E così, verso la fine del XIV secolo, un religioso inglese, strenuamente attaccato al proprio anonimato, se ne esce con questo breve trattato dedicato alla vita contemplativa, una specie di manuale ad uso del novizio, e alla «conoscenza» del Signore ottenibile soltanto attraverso, appunto, la «non conoscenza». «Ché se mai lo vedrai o sentirai in questa vita, sempre sarà in questa nube e questa oscurità.»

Se da un lato non posso accettare un inno a tale «oscurità», dall’altro non posso non ammirare la lingua che lo esprime e l’intelligenza che lo intona. È una delle risposte più chiare che mi sia capitato di leggere alla mia velleità di ragionare sulla fede. Una dichiarazione, certo, e non un’argomentazione – non vale, mi viene da dire –, ma comunque una risposta. Poiché l’ostacolo della vita contemplativa è anzitutto «la vista acuta e chiara dell’intelligenza naturale», «perché l’amore può raggiungere Dio anche in questa vita, ma la conoscenza no», perché «non c’è né mai ci sarà in questo mondo essere tanto puro e tanto in alto rapito a contemplazione […] senza che vi sia tra esso e il suo Dio un’alta e meravigliosa nube di non conoscenza».
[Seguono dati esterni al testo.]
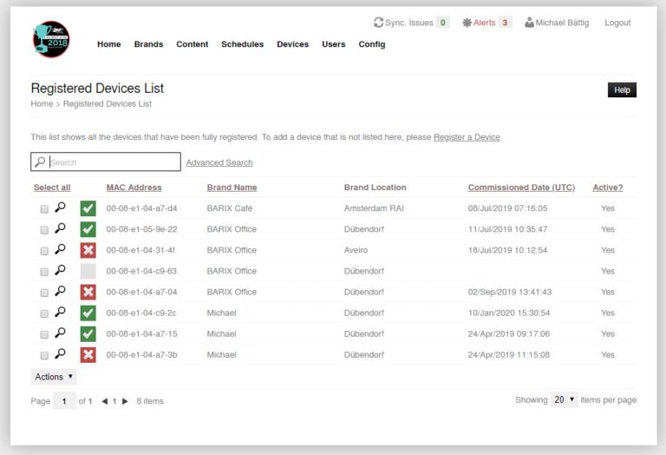Click the Sync Issues refresh icon

point(378,23)
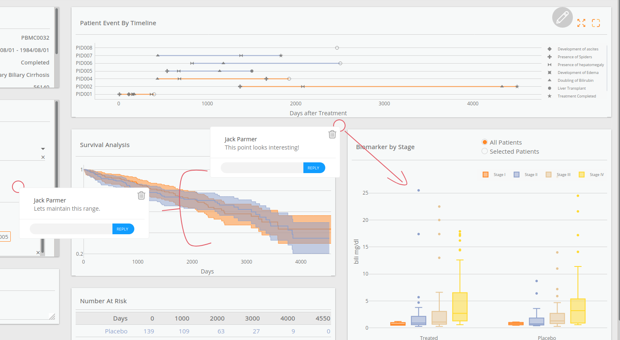Click the reply input field in Jack Parmer's comment
Screen dimensions: 620x340
tap(261, 168)
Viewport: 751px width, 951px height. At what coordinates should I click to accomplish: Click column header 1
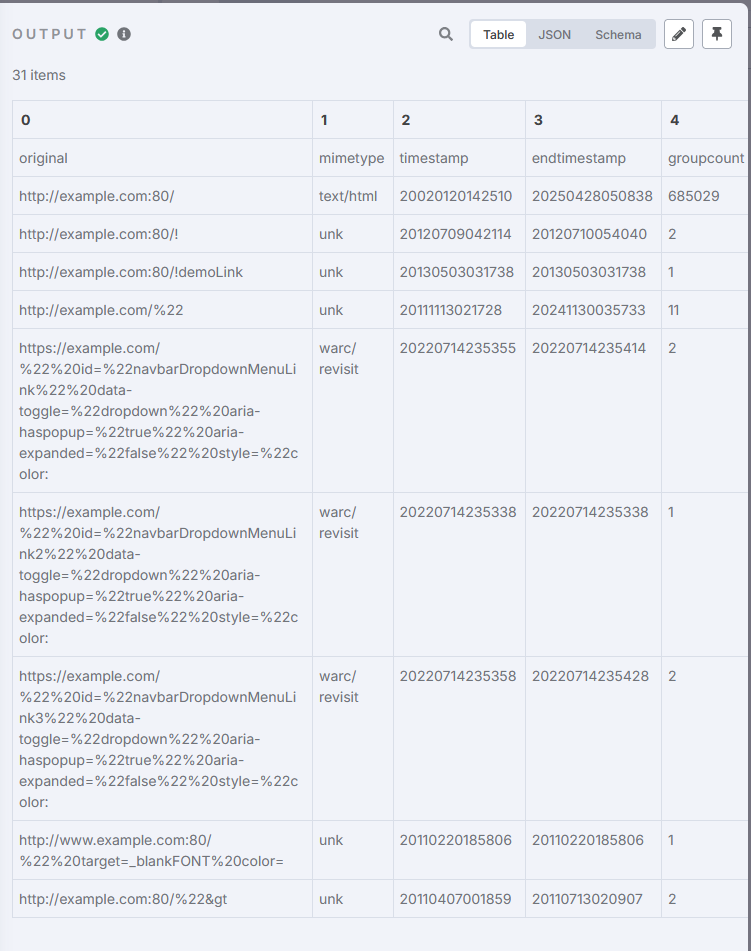click(x=324, y=120)
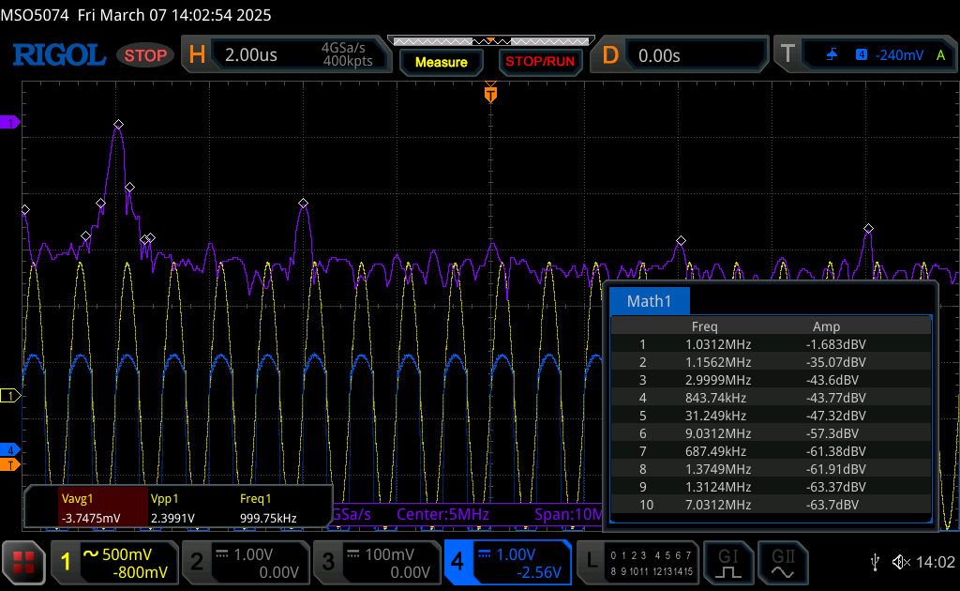Click the GI signal generator icon
This screenshot has height=591, width=960.
click(728, 562)
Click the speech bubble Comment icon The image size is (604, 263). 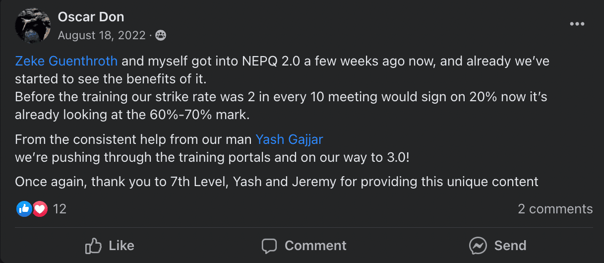269,246
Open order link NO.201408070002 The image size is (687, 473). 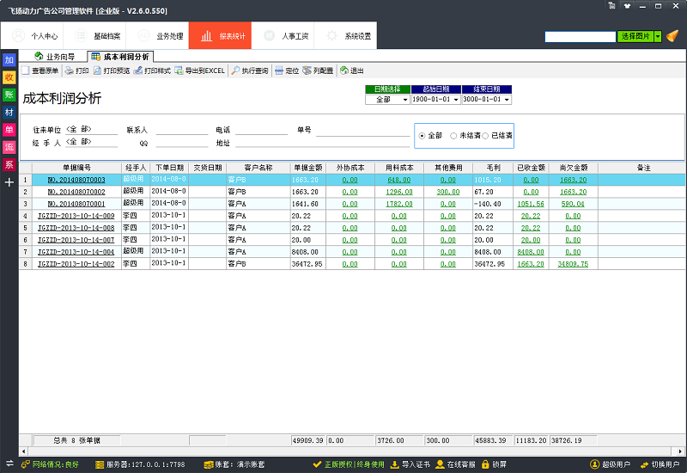pos(76,192)
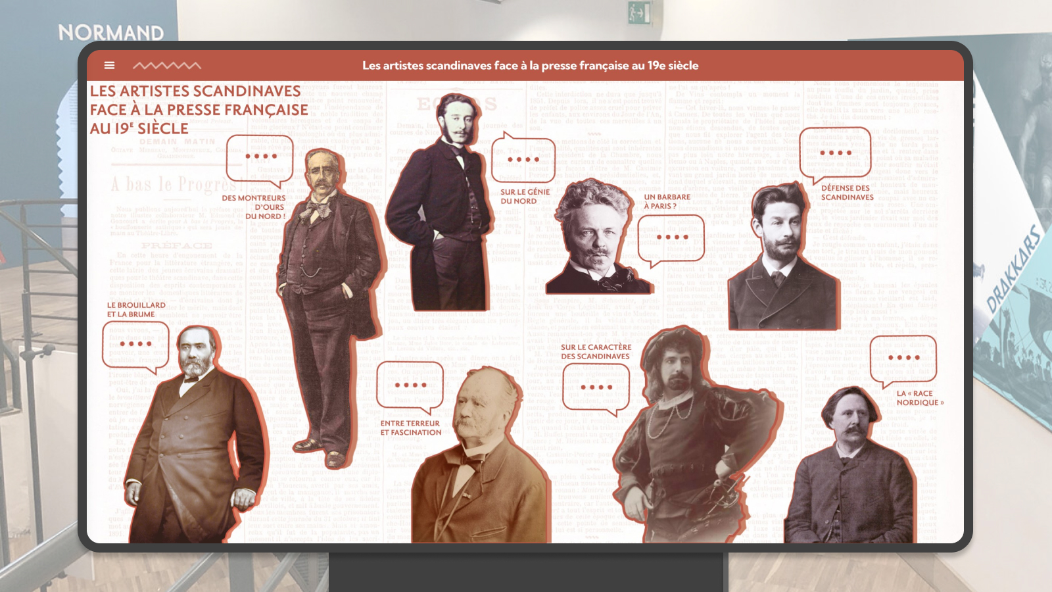Open the hamburger menu icon
This screenshot has width=1052, height=592.
tap(109, 65)
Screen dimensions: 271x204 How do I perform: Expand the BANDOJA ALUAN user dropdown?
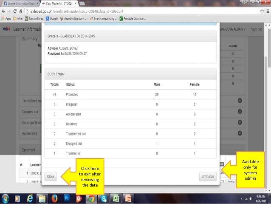coord(232,29)
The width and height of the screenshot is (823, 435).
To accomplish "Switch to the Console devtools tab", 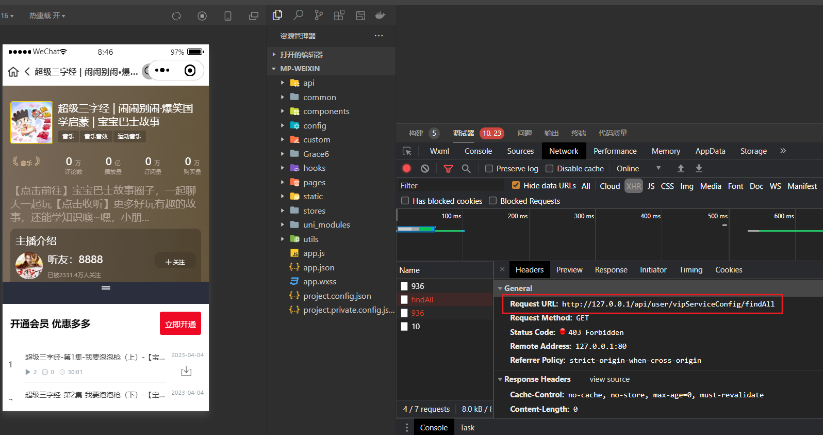I will 478,151.
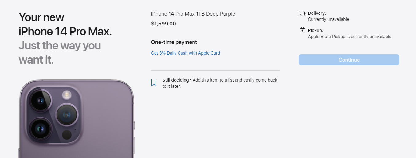Click the bookmark save-to-list icon
Image resolution: width=416 pixels, height=158 pixels.
154,83
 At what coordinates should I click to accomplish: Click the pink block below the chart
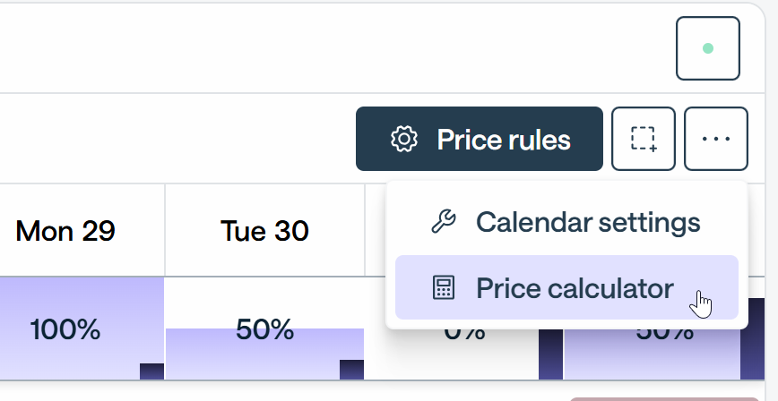[664, 399]
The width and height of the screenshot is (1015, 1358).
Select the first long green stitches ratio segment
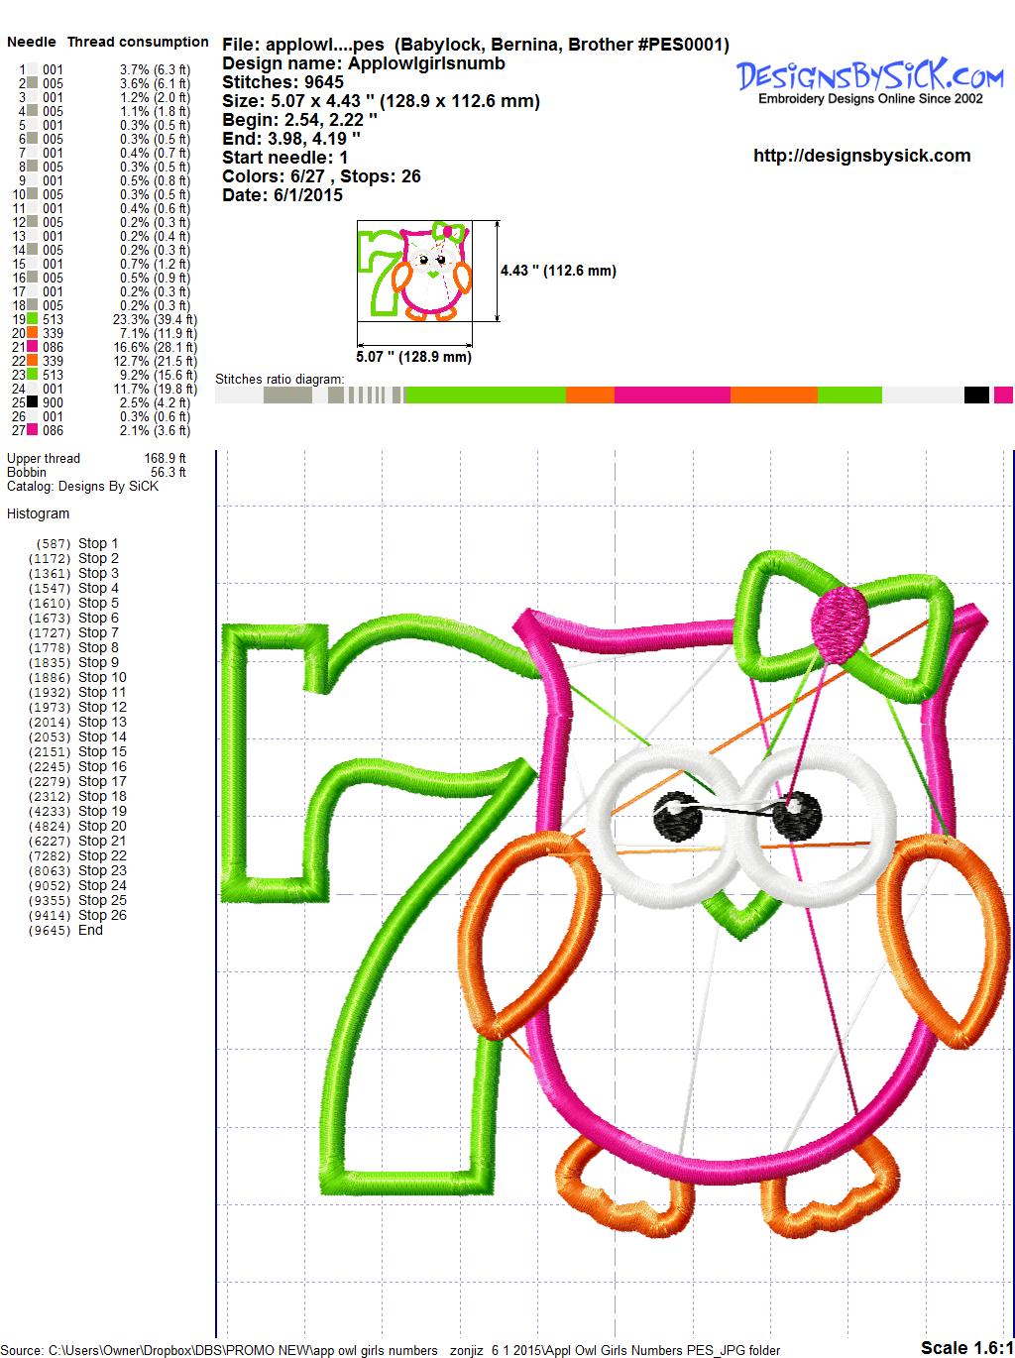(485, 396)
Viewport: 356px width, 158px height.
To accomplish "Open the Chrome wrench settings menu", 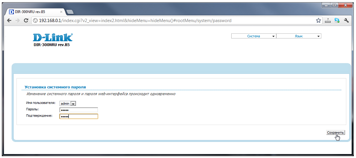I will point(346,21).
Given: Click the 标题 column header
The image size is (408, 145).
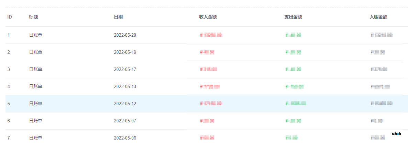Looking at the screenshot, I should point(33,17).
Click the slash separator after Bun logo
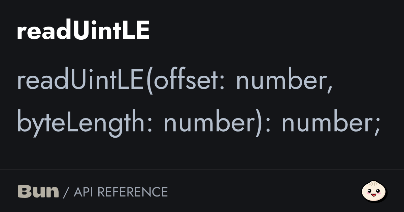Screen dimensions: 404x212 click(66, 192)
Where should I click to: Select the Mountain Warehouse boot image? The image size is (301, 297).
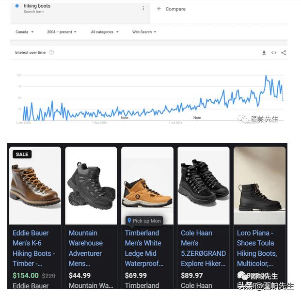pos(91,186)
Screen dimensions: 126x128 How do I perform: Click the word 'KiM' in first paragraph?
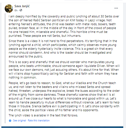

La strada da percorrere per arrivare lassù sarebbe quella della preghiera (che è il coronamento della lettura e della riflessione), una preghiera concisa, di poche parole, anzi di «una breve parola di una sola sillaba»: sin, peccato. Cioè quel «bubbone di cui non sai nulla, ma che è null’altro che te stesso». Già, perché se intendo bene l’anonimo autore, il vero male è semplicemente essere: «Tutti hanno motivo di dolore, ma più di tutti colui che sa e sente che egli è».

Da bravo nipotino dell’Illuminismo mi irrito molto. L’oscurità è affascinante e il mistero può essere di conforto, ma soltanto perché c’è una zona sempre più ampia di luce alla quale so di poter tornare.

La nube della non conoscenza, a cura di Pietro Boitani, Adelphi 1998.